**TEXT BLOCK**
A FEW GOOD MEN And the officers shall speak further unto the people, and they shall say, What man is there that is fearful and fainthearted? let him go and return unto his house, lest his brethren's heart faint as well as his heart (Deut. 20:8).
Deuteronomy 20 deals with military affairs. The laws in this section governed a holy army. This army was covenanted to God. God was the commander-in-chief of this army. This is the theocentric focus of this law. Moses announced this law to the generation of the conquest, but before this generation had marched into battle. He reminded them of the theocentric framework of their assignment. They were soldiers of a living God who is sovereign over history.
The section begins with a call to courage based on God's sovereignty: "When thou goest out to battle against thine enemies, and seest horses, and chariots, and a people more than thou, be not afraid of them: for the LORD thy God is with thee, which brought thee up out of the land of Egypt" (v. 1).
This law was not a land law or a seed law. It was not grounded in the Mosaic sacrifices or the tribal system. It was therefore a cross-boundary law: universal. This law governed God's holy army, but the general principle upholding it -- the removal of fearful men from the ranks -- is a universal principle of covenantal warfare.
God's Holy Army This holy army would fight under a dual chain of command: officers and priests. The priests were not merely spiritual cheerleaders whose main task was to supply extra courage to men marching into battle. They actually held a veto over the war. When the army approached the battlefield, a priest was to approach the assembled warriors and announce: "Hear, O Israel, ye approach this day unto battle against your enemies: let not your hearts faint, fear not, and do not tremble, neither be ye terrified because of them; For the LORD your God is he that goeth with you, to fight for you against your enemies, to save you" (vv. 3-4). A holy army was to be motivated by the words of a holy priesthood. If the priesthood failed to support this military action, refusing to encourage the army by invoking covenantally the name of God, the army could not lawfully obey any order to go into battle. This meant that the priesthood three times had a veto over the entire campaign: before the army marched off to war (Num. 10:8); when the mustered men were to pay their atonement money (Ex. 30:12), which the priests could refuse to accept; and again immediately prior to the engagement.

**EXERCISE AIM**
Summarize the text on the military laws of Deuteronomy 20 in two sentences.

**ENTRIES SHOWN**
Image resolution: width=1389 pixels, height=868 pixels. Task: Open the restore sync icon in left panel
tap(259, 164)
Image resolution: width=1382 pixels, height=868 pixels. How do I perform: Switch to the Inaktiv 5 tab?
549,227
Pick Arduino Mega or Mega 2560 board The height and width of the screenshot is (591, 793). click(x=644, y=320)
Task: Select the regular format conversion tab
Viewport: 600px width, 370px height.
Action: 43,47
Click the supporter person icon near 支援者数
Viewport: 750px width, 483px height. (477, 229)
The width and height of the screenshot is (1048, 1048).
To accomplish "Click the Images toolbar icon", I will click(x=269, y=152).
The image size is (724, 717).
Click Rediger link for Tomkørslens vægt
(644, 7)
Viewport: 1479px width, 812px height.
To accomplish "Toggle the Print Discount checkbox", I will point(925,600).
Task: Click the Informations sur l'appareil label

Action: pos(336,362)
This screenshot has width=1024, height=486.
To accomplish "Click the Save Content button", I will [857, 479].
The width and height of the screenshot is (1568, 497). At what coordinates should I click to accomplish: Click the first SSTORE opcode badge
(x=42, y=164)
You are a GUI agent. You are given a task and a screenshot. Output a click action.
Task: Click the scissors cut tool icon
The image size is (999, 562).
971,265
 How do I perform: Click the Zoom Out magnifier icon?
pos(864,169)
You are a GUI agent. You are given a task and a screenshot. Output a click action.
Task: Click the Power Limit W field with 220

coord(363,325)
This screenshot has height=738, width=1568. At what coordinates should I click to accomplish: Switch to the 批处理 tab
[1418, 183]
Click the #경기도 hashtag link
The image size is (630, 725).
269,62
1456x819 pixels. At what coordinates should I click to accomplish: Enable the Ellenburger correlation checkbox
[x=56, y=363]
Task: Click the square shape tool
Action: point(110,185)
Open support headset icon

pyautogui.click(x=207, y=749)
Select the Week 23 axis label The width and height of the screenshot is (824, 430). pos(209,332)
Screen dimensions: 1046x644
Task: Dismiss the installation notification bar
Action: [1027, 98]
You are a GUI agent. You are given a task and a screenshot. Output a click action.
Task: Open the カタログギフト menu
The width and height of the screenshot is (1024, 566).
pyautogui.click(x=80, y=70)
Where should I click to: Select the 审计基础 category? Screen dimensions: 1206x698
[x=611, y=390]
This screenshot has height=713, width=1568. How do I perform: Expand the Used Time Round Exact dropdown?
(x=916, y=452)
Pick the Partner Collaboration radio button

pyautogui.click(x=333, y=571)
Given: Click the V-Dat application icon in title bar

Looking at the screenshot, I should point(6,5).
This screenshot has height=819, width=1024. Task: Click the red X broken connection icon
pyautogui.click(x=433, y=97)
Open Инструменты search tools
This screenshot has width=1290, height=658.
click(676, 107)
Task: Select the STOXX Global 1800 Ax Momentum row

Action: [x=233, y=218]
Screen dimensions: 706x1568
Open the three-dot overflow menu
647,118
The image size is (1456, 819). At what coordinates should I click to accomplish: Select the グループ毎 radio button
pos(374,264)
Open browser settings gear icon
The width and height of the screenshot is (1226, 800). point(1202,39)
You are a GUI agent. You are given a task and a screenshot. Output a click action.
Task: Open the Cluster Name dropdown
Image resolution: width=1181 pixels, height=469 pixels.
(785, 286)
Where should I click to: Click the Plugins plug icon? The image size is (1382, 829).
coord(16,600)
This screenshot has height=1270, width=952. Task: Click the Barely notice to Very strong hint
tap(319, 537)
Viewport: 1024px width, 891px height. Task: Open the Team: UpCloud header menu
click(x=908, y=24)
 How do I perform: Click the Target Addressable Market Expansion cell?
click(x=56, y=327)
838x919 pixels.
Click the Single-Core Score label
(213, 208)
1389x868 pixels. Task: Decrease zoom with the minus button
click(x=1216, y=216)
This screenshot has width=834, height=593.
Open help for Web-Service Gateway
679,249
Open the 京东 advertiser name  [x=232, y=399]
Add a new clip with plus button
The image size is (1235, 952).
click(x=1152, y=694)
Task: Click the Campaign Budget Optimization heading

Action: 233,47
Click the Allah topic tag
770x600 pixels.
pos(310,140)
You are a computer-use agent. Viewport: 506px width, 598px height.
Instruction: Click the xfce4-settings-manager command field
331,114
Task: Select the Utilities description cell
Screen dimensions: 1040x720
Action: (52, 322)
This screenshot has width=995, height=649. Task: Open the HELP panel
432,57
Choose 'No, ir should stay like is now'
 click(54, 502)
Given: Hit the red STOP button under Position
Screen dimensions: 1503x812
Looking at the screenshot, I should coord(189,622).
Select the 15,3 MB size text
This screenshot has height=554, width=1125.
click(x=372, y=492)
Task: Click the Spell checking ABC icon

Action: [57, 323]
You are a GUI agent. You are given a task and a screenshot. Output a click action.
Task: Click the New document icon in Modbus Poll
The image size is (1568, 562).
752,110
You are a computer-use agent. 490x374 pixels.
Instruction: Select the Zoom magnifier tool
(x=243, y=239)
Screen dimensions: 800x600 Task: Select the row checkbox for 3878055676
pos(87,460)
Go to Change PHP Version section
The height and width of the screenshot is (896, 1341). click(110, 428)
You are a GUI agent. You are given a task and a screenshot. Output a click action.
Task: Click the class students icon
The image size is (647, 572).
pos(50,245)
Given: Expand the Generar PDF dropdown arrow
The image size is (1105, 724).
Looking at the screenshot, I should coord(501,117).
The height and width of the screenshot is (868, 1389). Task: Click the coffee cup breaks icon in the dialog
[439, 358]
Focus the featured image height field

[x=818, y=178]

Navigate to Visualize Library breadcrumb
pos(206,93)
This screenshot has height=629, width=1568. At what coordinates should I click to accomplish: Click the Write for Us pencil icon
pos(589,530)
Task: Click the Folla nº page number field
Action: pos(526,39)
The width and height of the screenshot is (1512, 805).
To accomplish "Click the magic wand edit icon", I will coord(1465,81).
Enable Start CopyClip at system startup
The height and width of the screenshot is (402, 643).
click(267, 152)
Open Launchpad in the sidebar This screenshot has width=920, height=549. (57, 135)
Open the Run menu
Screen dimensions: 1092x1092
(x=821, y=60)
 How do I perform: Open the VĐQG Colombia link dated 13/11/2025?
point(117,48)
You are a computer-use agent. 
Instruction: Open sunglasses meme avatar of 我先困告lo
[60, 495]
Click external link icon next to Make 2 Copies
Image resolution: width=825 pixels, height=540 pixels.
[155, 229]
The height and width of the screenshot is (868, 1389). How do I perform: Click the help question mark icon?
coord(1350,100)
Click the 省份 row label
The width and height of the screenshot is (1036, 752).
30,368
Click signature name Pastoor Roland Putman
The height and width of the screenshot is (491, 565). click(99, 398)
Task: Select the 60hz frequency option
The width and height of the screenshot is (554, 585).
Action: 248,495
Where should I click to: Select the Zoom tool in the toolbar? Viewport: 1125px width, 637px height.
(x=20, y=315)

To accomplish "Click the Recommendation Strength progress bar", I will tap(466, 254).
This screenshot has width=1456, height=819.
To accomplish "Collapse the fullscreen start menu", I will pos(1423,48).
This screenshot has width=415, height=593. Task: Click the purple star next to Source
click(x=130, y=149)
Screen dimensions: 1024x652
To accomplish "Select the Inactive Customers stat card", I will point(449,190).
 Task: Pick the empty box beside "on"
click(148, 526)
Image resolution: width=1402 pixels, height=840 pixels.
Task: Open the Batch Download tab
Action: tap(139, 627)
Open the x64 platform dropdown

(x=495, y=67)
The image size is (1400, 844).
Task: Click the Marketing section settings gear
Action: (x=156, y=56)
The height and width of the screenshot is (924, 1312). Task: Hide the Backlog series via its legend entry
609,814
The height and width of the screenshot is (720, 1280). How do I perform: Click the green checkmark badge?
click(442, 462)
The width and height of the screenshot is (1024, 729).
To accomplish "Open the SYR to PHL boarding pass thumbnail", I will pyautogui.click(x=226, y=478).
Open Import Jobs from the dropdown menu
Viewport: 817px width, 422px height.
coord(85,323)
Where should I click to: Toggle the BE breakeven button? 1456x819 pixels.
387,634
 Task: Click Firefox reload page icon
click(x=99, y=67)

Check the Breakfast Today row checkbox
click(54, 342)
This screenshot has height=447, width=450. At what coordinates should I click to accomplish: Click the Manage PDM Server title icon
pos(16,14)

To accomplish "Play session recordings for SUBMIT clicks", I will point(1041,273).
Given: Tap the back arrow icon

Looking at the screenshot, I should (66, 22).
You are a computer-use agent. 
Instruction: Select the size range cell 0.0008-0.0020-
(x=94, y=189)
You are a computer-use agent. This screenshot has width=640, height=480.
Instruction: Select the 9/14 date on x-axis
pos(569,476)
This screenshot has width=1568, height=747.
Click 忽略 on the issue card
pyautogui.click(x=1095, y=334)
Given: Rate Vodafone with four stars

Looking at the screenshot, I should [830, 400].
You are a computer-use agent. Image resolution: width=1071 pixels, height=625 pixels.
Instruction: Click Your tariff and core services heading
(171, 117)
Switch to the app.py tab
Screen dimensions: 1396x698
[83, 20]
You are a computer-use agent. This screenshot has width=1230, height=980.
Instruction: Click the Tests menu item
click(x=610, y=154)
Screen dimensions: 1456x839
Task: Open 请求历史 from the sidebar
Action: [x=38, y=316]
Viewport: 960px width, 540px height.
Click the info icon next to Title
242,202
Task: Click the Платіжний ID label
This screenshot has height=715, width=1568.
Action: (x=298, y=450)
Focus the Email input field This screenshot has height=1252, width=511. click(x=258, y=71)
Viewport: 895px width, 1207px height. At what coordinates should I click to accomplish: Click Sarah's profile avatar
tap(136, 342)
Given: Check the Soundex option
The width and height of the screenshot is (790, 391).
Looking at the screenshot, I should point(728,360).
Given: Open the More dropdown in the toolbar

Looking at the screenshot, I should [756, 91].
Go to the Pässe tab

**SOLUTION FOR THIS PROBLEM**
Deuteronomy 20 gives laws for a holy army covenanted to God, who was its commander-in-chief, and the principle behind it, the removal of fearful men from the ranks, is a universal principle of covenantal warfare rather than a land or seed law. This army fought under a dual chain of command of officers and priests, and the priests held a veto over the campaign three times: before the army marched off to war, when the mustered men paid their atonement money, and immediately before the engagement.